EXTRAIT CHOISI >>
Tout cela a engendré une immense confusion chez les retraités de l’agriculture, beaucoup de frustration et un sentiment d’abandon, alors qu’il fallait au contraire redonner de l’attractivité aux carrières agricoles.

Celles-ci doivent désormais être pensées d’un point de vue structurel. S’il a fallu, par le passé, compenser des défauts de cotisations, il faut maintenant un système juste et adapté afin d’éviter que les aléas, inhérents au travail avec le vivant, ne pénalisent la sortie d’activité.

Nous sommes à la croisée des chemins, entre les calculs en points et les calculs en trimestres, pour des travailleurs qui relèvent souvent simultanément de plusieurs régimes et qui se perdent dans ces méandres mathématiques.

Nous atteignons les limites du système en constatant que les retraités de l’agriculture ayant obtenu une retraite complète pour pénibilité ou handicap, donc des points supplémentaires liés à leur situation de santé, ne sont pas éligibles aux dispositions de la loi Chassaigne, qui exigent une carrière complète calculée en trimestres.

Monsieur le ministre, je me permets donc d’attirer votre attention sur la situation de ces exploitants. Il y a un besoin urgent de réforme et nous sommes à votre disposition pour y travailler ensemble, notamment lors de l’examen du prochain projet de loi de financement rectificative de la sécurité sociale.

Je vous confirme notre plein et entier soutien au vote conforme d’un texte qui permet tout simplement de prouver à nos agriculteurs que nous les considérons comme des chefs d’entreprise comme les autres. Ce n’est que justice et il est grand temps ! (Applaudissements sur les travées du groupe UC et sur des travées du groupe Les Républicains – M. Bernard Buis applaudit également.)

Mme la présidente. La parole est à M. Henri Cabanel.

M. Henri Cabanel. Madame la présidente, monsieur le ministre, mes chers collègues, onze ans ! Voilà onze ans que la profession attend un signe fort, à savoir le passage aux vingt-cinq meilleures années pour le calcul des retraites des non-salariés agricoles.

La présente proposition de loi n’est donc que la réparation d’une injustice que la profession dénonce depuis des décennies. À ce titre, elle est essentielle.

Alors que le régime général s’applique à l’ensemble des salariés et des indépendants, les agriculteurs non-salariés, c’est-à-dire les chefs d’exploitation, les collaborateurs d’exploitation, leurs conjoints ou les aides familiaux, se voient appliquer un calcul portant sur l’intégralité de leur carrière.

C’est la dernière profession en France dans ce cas et c’est une double peine quand on connaît la rudesse du métier : mesdames, messieurs les sénateurs, je peux vous le confirmer, la terre est basse !

Depuis la publication, en mars 2012, d’un rapport destiné à identifier les conséquences et les préalables d’un passage au calcul des retraites sur les vingt-cinq meilleures années, et malgré l’engagement réitéré de la profession, « le sujet a […] été laissé en friche et sa mise en œuvre n’a cessé d’être repoussée de réforme des retraites en réforme des retraites », comme le souligne le député Julien Dive, rapporteur à l’Assemblée nationale sur cette proposition de loi, que je tiens à remercier.

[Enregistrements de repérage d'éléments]

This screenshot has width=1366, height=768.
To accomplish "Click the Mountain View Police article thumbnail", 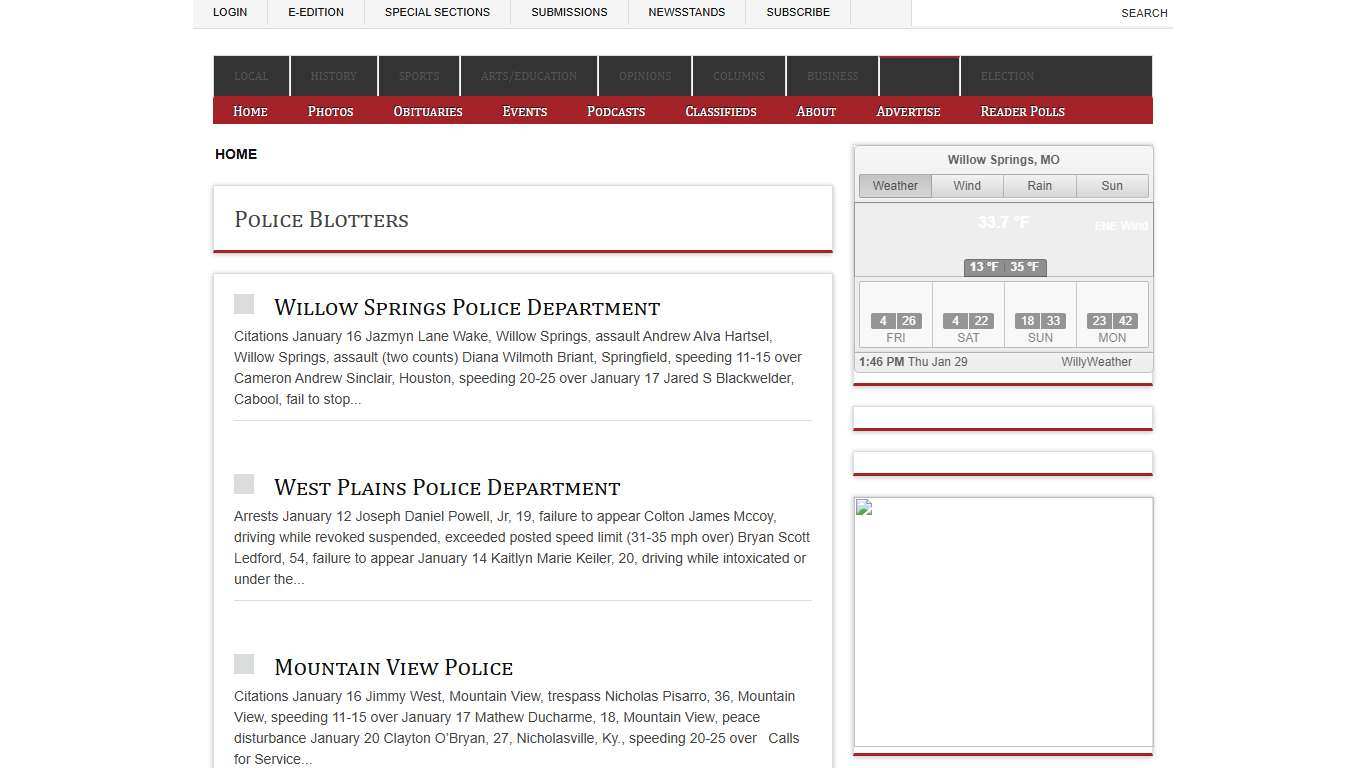I will [244, 663].
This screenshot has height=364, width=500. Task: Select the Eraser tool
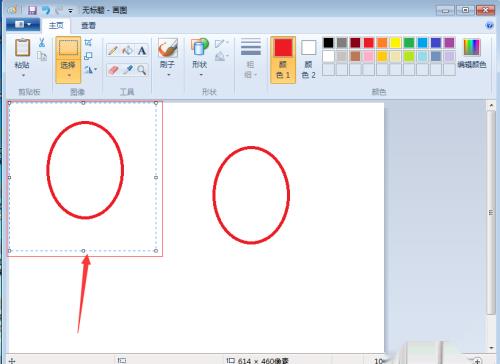113,70
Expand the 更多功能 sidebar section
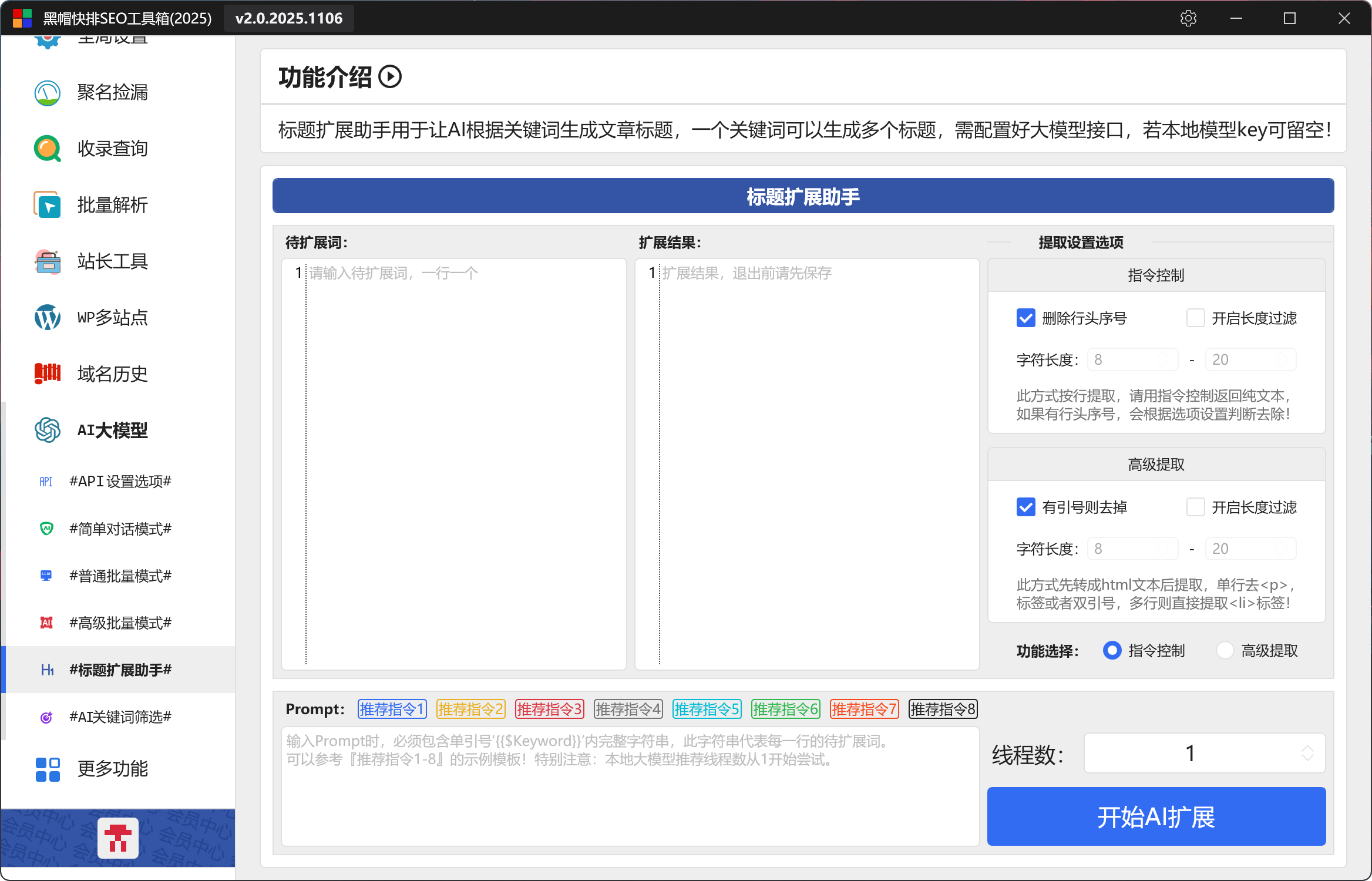Screen dimensions: 1372x881 [112, 769]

CONSIGNES DE L'EXERCICE >>
Recopiez à l'identique, s'il vous plaît, le passage de l'extrait sur les retraites agricoles allant de « Nous sommes à la » jusqu'à « la sécurité sociale. » inclus.

RÉPONSE ATTENDUE >>
Nous sommes à la croisée des chemins, entre les calculs en points et les calculs en trimestres, pour des travailleurs qui relèvent souvent simultanément de plusieurs régimes et qui se perdent dans ces méandres mathématiques.

Nous atteignons les limites du système en constatant que les retraités de l’agriculture ayant obtenu une retraite complète pour pénibilité ou handicap, donc des points supplémentaires liés à leur situation de santé, ne sont pas éligibles aux dispositions de la loi Chassaigne, qui exigent une carrière complète calculée en trimestres.

Monsieur le ministre, je me permets donc d’attirer votre attention sur la situation de ces exploitants. Il y a un besoin urgent de réforme et nous sommes à votre disposition pour y travailler ensemble, notamment lors de l’examen du prochain projet de loi de financement rectificative de la sécurité sociale.